▶ **Records for the exercise**
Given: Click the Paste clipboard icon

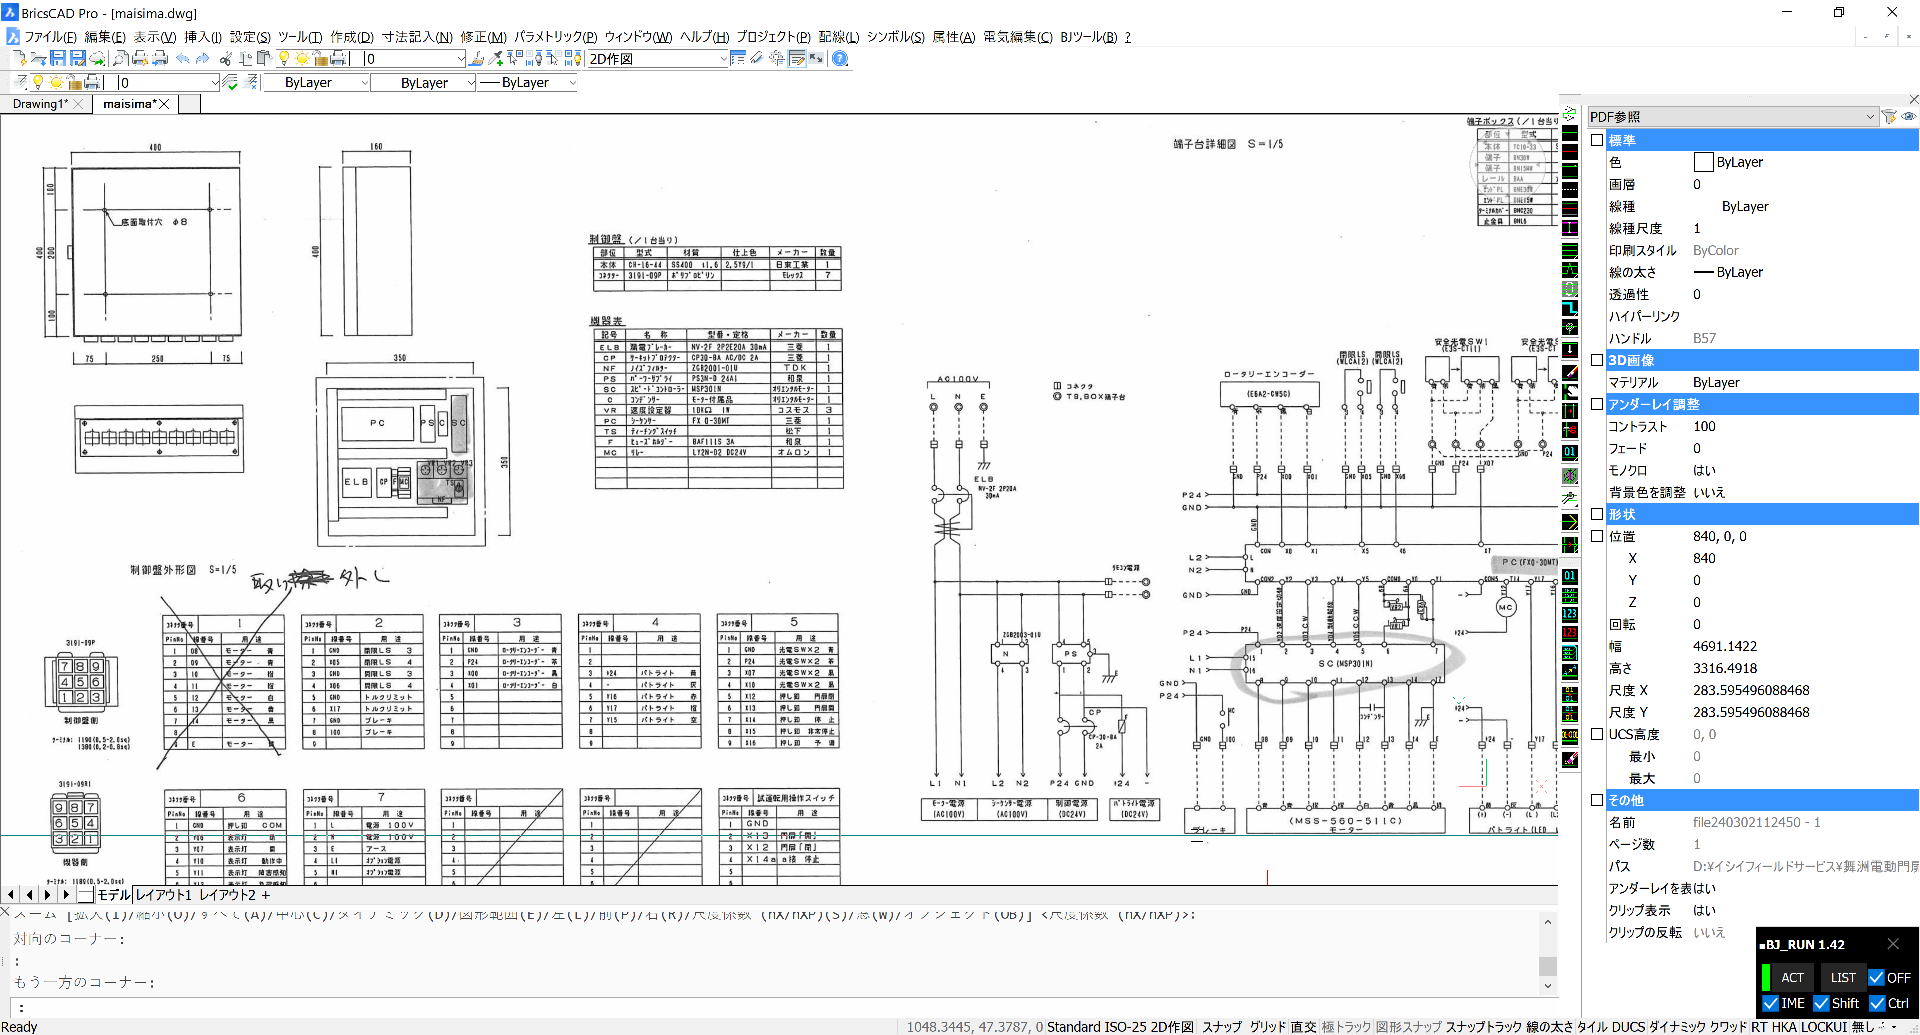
---
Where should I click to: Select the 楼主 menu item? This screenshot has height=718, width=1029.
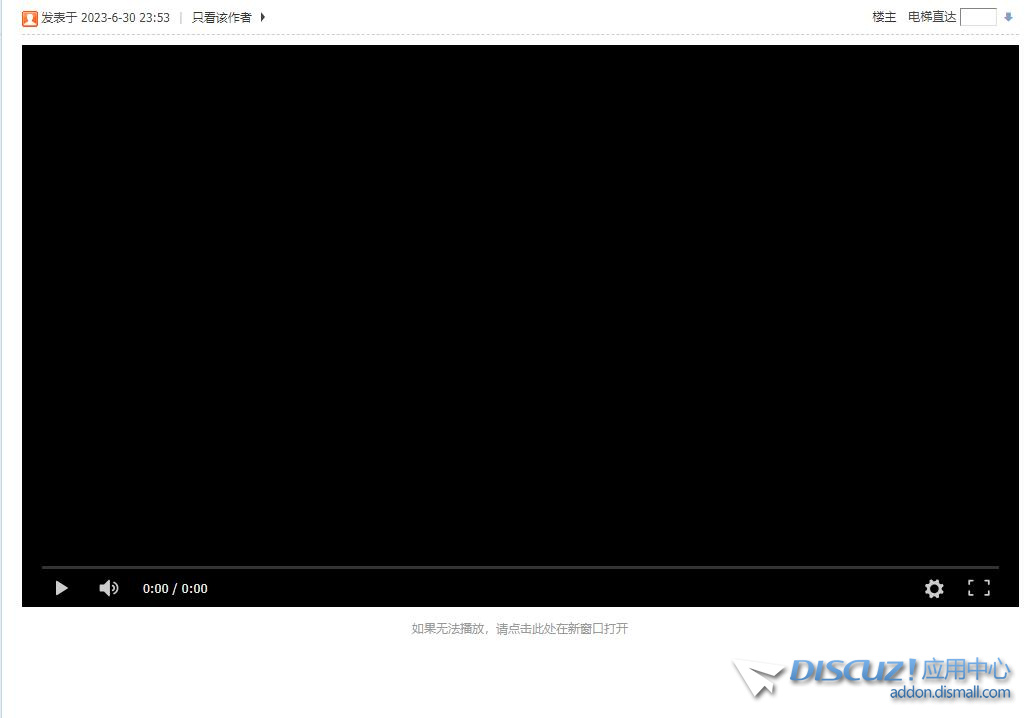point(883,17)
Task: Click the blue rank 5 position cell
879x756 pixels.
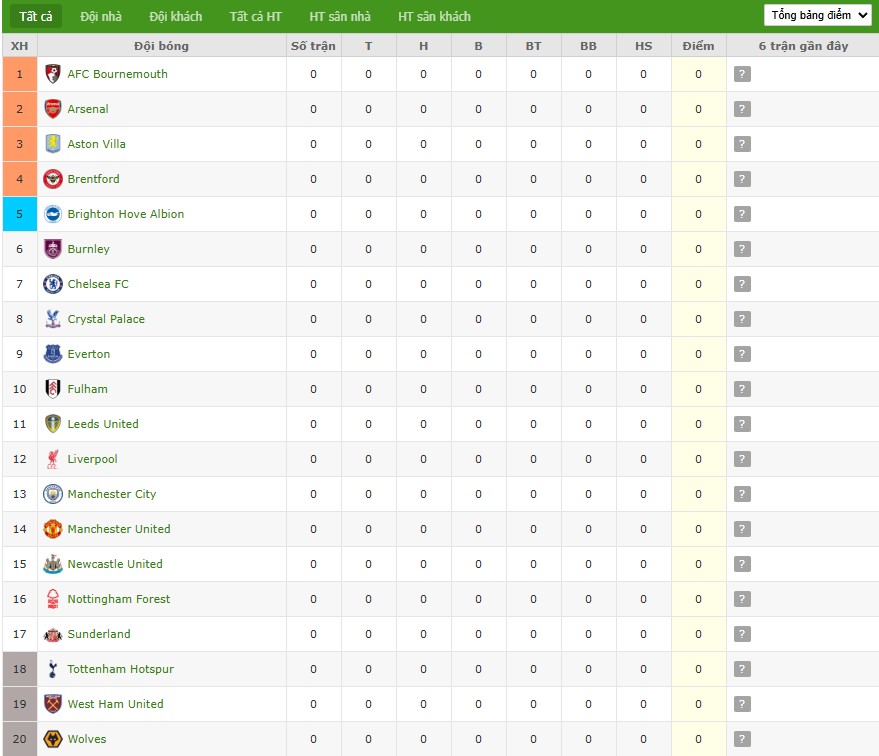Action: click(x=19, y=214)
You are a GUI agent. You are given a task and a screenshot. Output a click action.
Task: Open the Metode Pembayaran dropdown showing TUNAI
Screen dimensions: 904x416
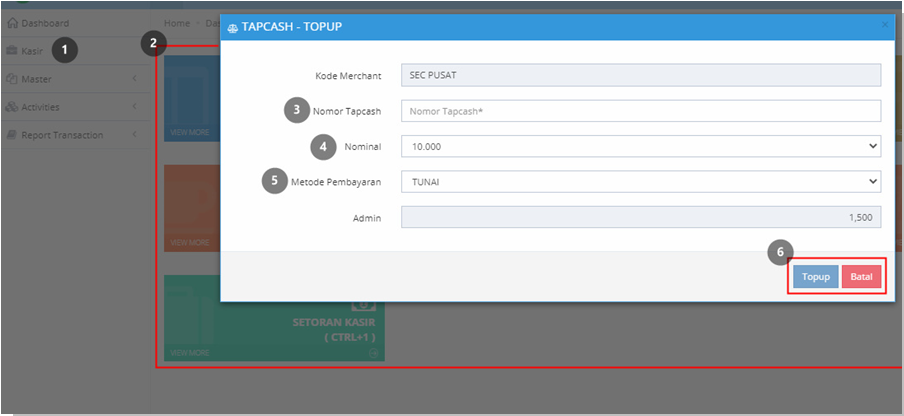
==
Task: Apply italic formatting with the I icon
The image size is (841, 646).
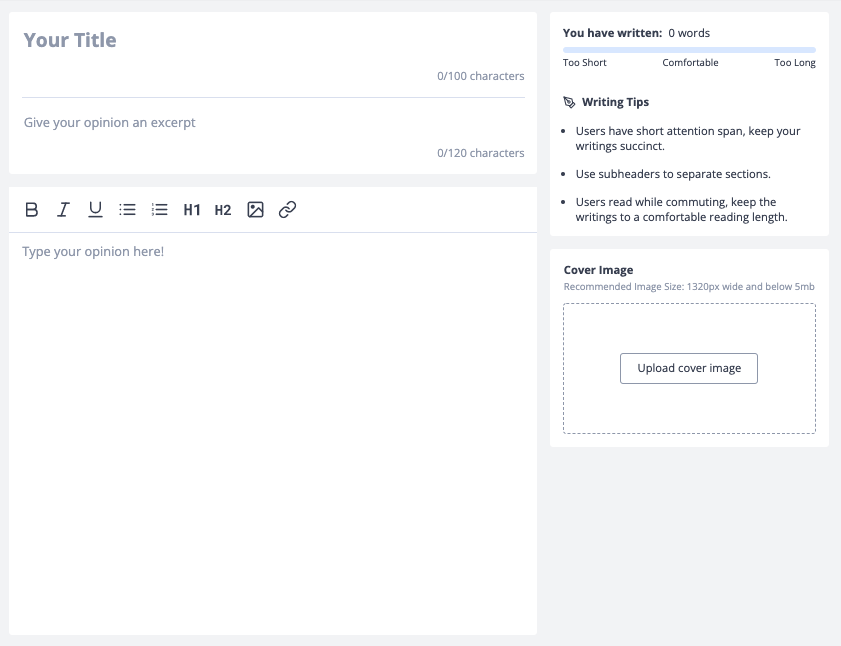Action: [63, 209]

▶ **What this task involves**
Where a line of the records includes "icon", copy it.

▶ **Exercise answer**
Given: Click the Paste clipboard icon
Task: Apply italic formatting with the I icon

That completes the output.